Overall, the enhanced conceptual understanding observed in this study contributes to the growing body of evidence on the value of iVR for enhancing students’ visualisation of abstract chemistry concepts (e.g., Dede et al., 2017; Matovu et al., 2023a, b). By exploring and interacting with the 3D structures of an enzyme and its substrate in iVR, students recognised the complexity of an enzyme structure. Students could also walk into the enzyme active site to experience the journey of the substrate themselves, observe the spatial orientations of amino acid residues in a 3D space, and fit the substrate molecule in the active site. For instance, when the substrate molecule was not correctly aligned at the protein entrance, it would not fit through the gorge into the active site. This prompted students to experiment with different 3D orientations of the substrate and appreciate the role of molecular shape. In addition, in iVR, regions of high and low electron densities in the enzyme and substrate were explicitly and consistently represented as red and blue areas to help students recognise the role of electron density in an enzyme–substrate interaction. These concrete representations and physical interactions provided opportunities for students to explore and improve their understanding of the role of fundamental ideas in enzyme–substrate interactions. Other scholars also predicted that learning media could promote learning when they explicitly highlight the concepts to be learned (Wu and Shah, 2004), support embodied processes (e.g., Beier and Rau, 2022), and aid students in constructing knowledge (Won et al., 2023). Overall, our study shows that, by carefully utilising the possibilities of iVR, such as 3D visualisation and interactivity, educators can provide relevant contexts for students to explore challenging concepts, apply prior learning, and integrate concepts to develop a coherent understanding of phenomena.

Implications and limitations

The findings from this study have implications for the teaching of enzyme–substrate interactions, in general, and for using iVR to support students’ learning. Regarding chemistry teaching, the difficulties expressed by students in explaining enzyme-catalysed reactions suggest that when teachers explain the concept, there needs to be a deeper discussion around ideas such as the associated reaction mechanisms and activation energy. A more explicit focus on the roles of electron density and spatial orientation of reactants in enzyme–substrate interactions could also enhance students’ understanding.

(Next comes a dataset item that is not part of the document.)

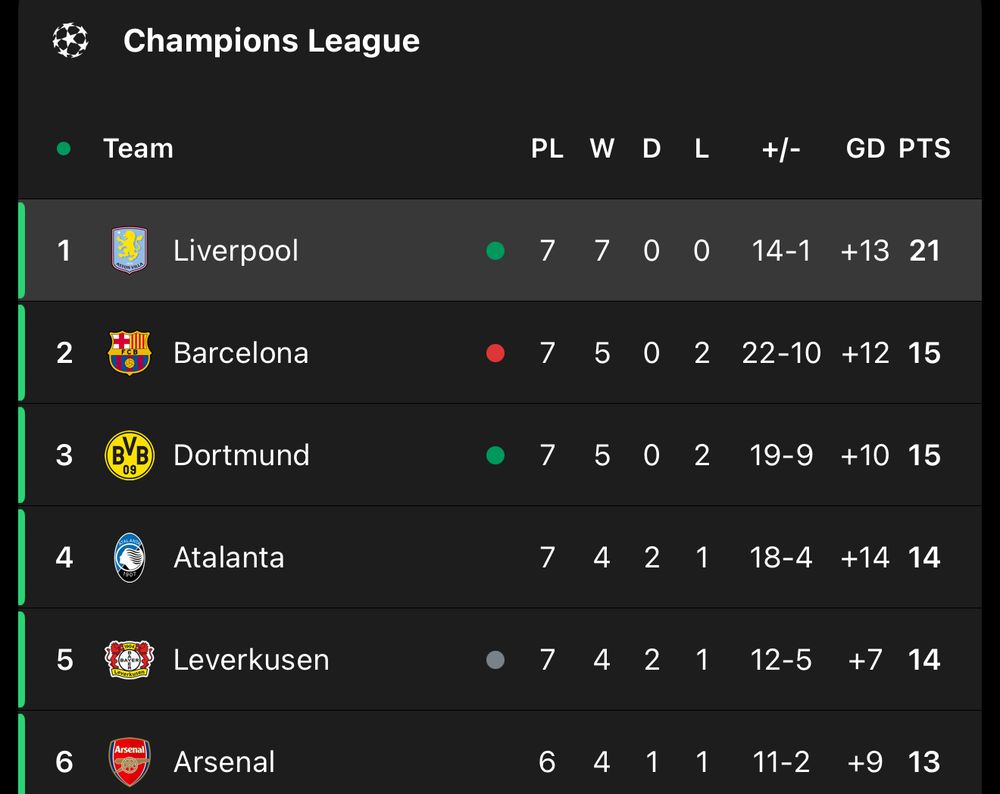Tap the green status dot beside Dortmund
Screen dimensions: 1000x794
click(x=496, y=455)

The results also remind us of the need to explicitly caution students about the benefits and limitations of analogies when teaching abstract concepts. In this study, many students used the lock-and-key analogy to explain enzyme–substrate interactions before iVR. This analogy adequately highlights the importance of molecular shape. However, the model does not explicitly highlight the concept of electron density, the spatial orientation of the reacting groups, or the mechanism of the reaction between the enzyme and its substrate. Without cautioning students on the limitations of the analogies used, students’ understanding of the concepts could be superficial, as reflected in students’ pre-iVR conceptions of enzyme–substrate interactions. Indeed, researchers (e.g., Treagust et al., 1998; Orgill and Bodner, 2004) have also warned that analogies in science teaching are double-edged swords. If not well explained, students may use an analogy as an algorithm to solve problems without fully understanding the abstract concept behind it (Orgill and Bodner, 2007).

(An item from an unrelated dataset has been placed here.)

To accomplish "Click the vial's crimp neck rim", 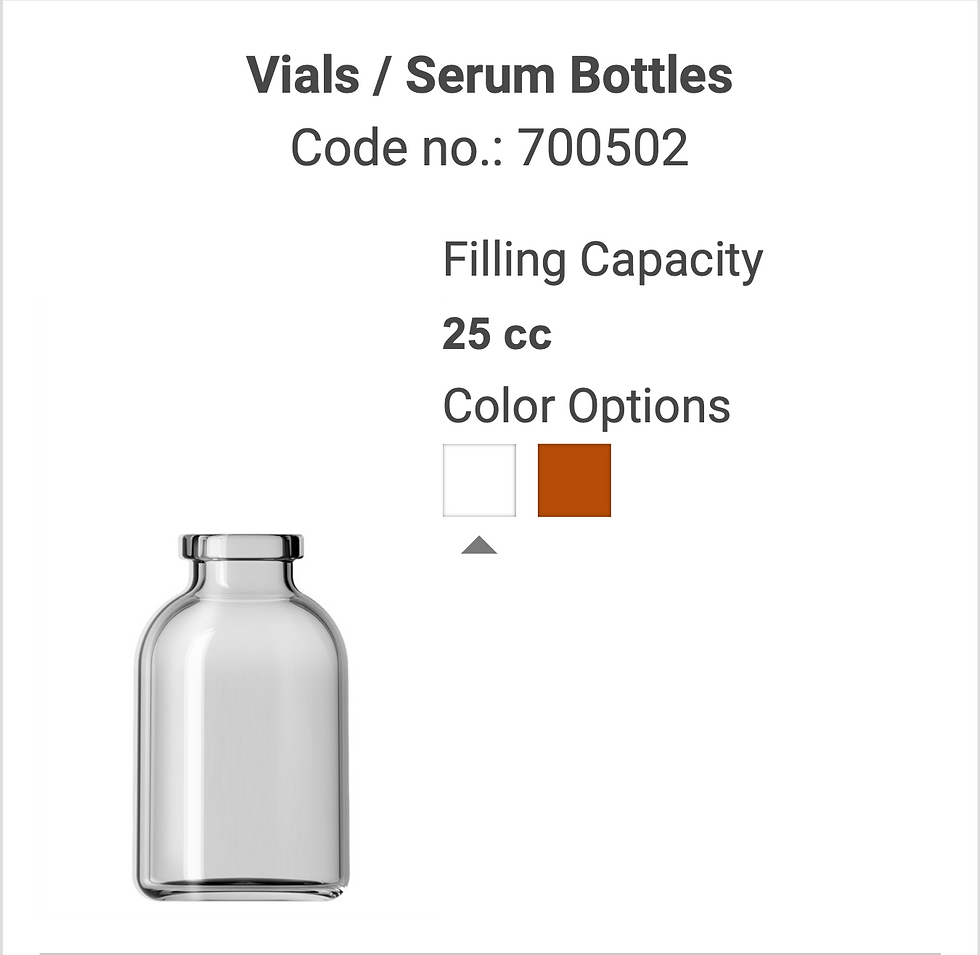I will coord(241,547).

The findings also have implications for designing and implementing iVR to support chemistry learning. Unlike previous studies which focused on improving students’ learning experience when exploring enzyme–substrate interactions (e.g., Bennie et al., 2019; Qin et al., 2021), the present study provides tangible evidence of the conceptual benefits of using iVR for learning the abstract topic. The existing literature indicated that such positive educational outcomes as those in the present study are not realised by simply using iVR headsets. Educational outcomes depend on how the technology is designed, implemented, and evaluated (Matovu et al., 2023a, b). While iVR-based learning can be motivating and engaging, it may also overwhelm students and hinder productive engagement with the content (e.g., Parong and Mayer, 2018). In the present study, our research team took advantage of the key features of iVR, such as interactivity and 3D visualisation capabilities (Dede et al., 2017), and research-informed educational principles (e.g., collaborative learning) to design the iVR application. In particular, allowing students to explore concrete representations of concepts (3D molecular structures and electron density), and providing opportunities to test, share, and revise their ideas in iVR enhanced students’ understanding. Using similar design considerations, other educators may wish to explore iVR for teaching other challenging science concepts.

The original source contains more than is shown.